For most casual users, FaceApp is a better fit than Retake AI because it delivers realistic filtered selfies in one tap, without the 12-photo training upload. Retake AI can produce a more consistent personal look across many photos once the model is trained, but that setup cost is the main reason people stop using it.
Is there a free Retake AI alternative?
BeautyPlus, YouCam Perfect, and Meitu all offer usable free tiers with ads or watermarks on some effects. Remini has 3 free enhances per day, which is enough for occasional fixes. None of them require the paid subscription that Retake AI locks its best output behind.
Do any Retake AI alternatives edit photos on-device?
Facetune runs most of its retouch tools locally on the phone, which means the source image is not uploaded for the standard edits. AI-heavy apps like Retake AI, Remini, and FaceApp process photos on the server. If uploading a face is the concern, Facetune is the closest on-device option in this list.

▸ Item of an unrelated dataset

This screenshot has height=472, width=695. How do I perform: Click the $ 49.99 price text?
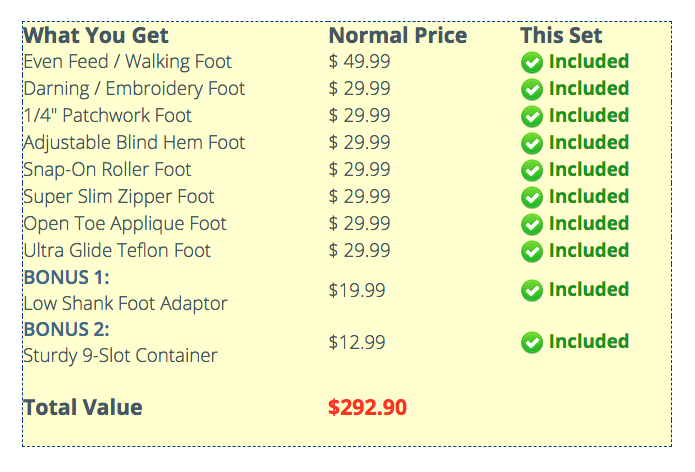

What is the cheapest Retake AI alternative?
BeautyPlus at around $3 a month is the least expensive paid tier here. FaceApp and Meitu come in around $4 a month. All three sit well under Retake AI’s subscription plus the initial training cost.
What do people use instead of Retake AI?
Reddit threads about Retake AI most often mention FaceApp for one-tap transformations, Facetune for manual control, Remini for fixing broken photos, and BeautyPlus for cheap everyday tweaks. Meitu comes up in Asian markets. Which one fits depends on whether the pain point was time, price, control, or image quality.
Can Retake AI results be edited in another app?
Retake AI exports standard JPG or PNG files to the camera roll like any other photo app, so any editor on this list can open a Retake AI output and edit further. There is no proprietary format lock-in.